◆ **Work instructions**
In the material below, the line holding "Screen dimensions: 1285x924" and every line after it should be reproduced exactly, please, with pictures omitted.

-- Records shown follows --

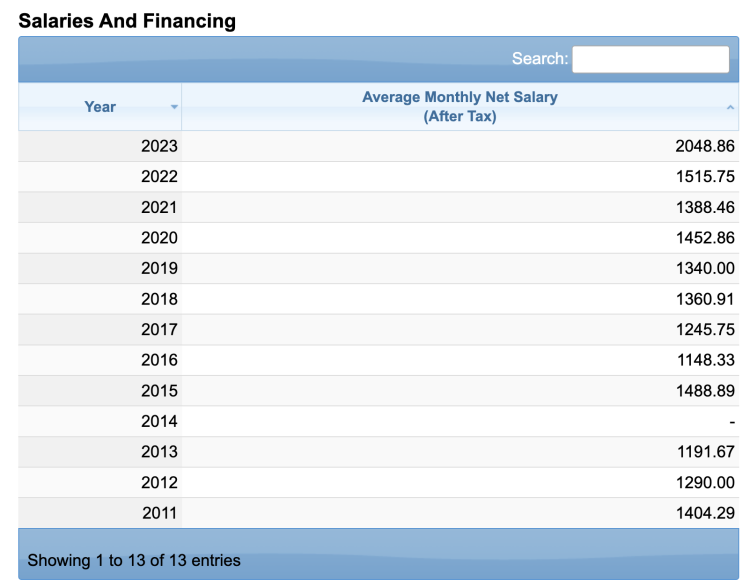
Task: Click the Search input field
Action: tap(650, 59)
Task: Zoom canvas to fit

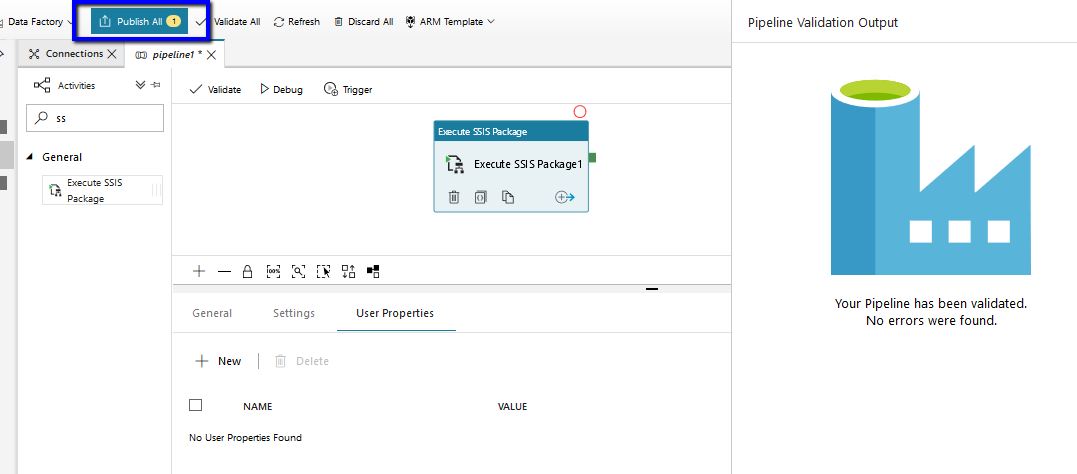Action: click(x=298, y=271)
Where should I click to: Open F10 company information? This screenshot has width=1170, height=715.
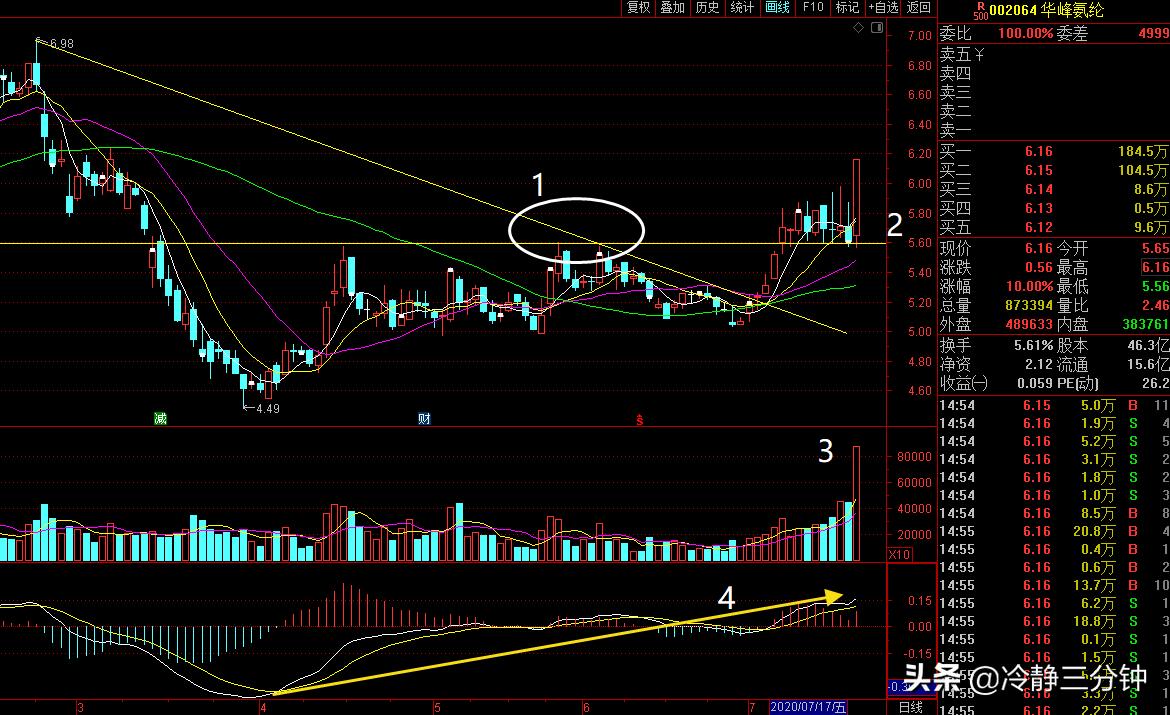(812, 7)
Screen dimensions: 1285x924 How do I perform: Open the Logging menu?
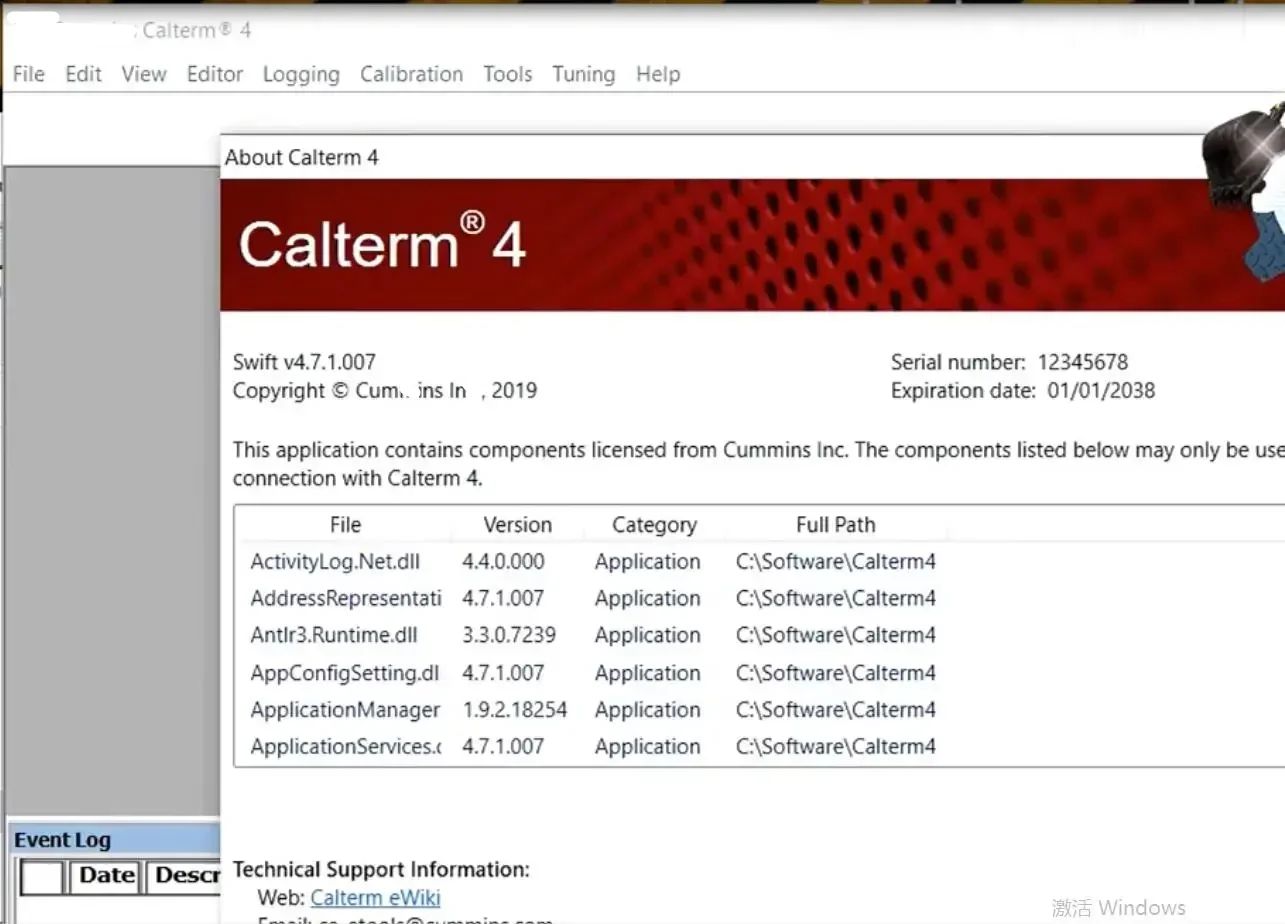(x=301, y=74)
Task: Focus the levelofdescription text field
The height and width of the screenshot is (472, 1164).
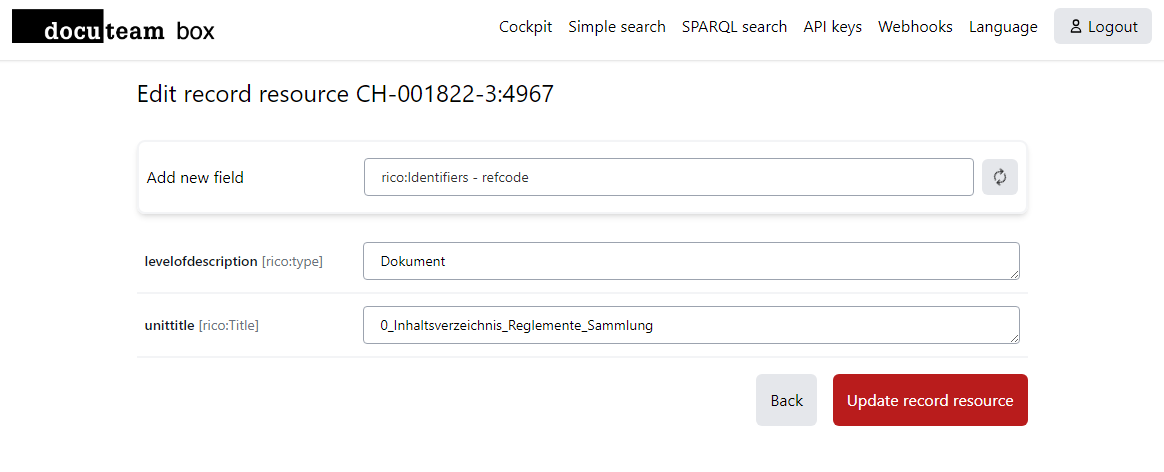Action: pos(690,261)
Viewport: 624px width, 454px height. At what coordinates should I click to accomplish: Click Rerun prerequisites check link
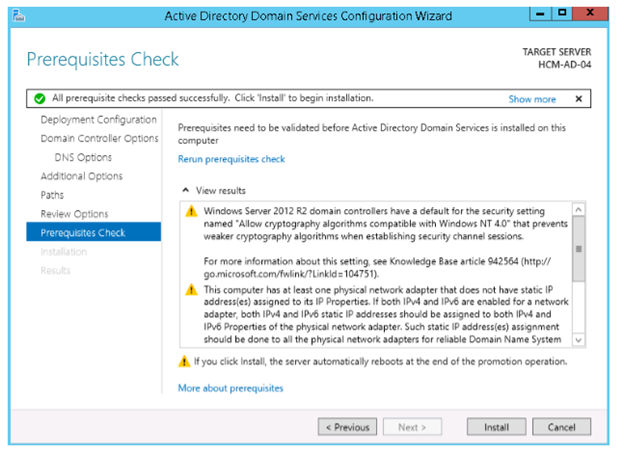pos(231,159)
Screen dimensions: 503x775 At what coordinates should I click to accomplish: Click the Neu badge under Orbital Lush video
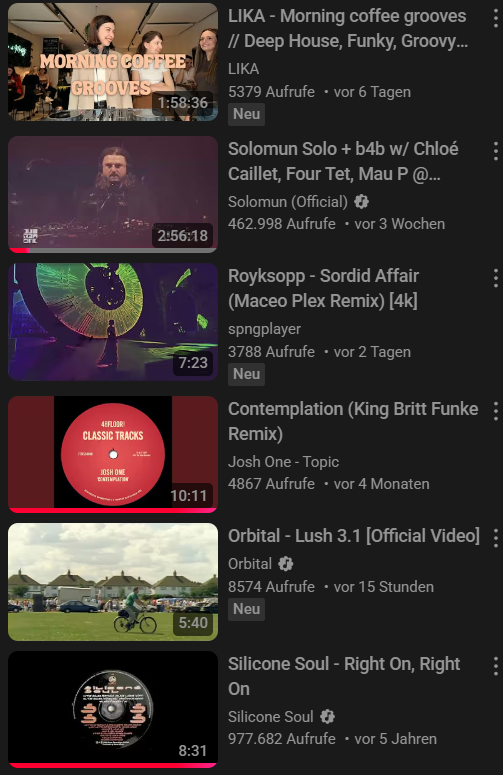[x=247, y=609]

-- Records shown concluded --

◆ **Response**
Screen dimensions: 1285x924 How do I perform: Open the Logging menu?
(x=301, y=74)
Task: Focus the levelofdescription text field
The height and width of the screenshot is (472, 1164).
Action: pos(690,261)
Viewport: 624px width, 454px height. At what coordinates should I click to accomplish: Click Rerun prerequisites check link
pos(231,159)
Screen dimensions: 503x775 At what coordinates should I click to accomplish: Click the Neu badge under Orbital Lush video
[x=247, y=609]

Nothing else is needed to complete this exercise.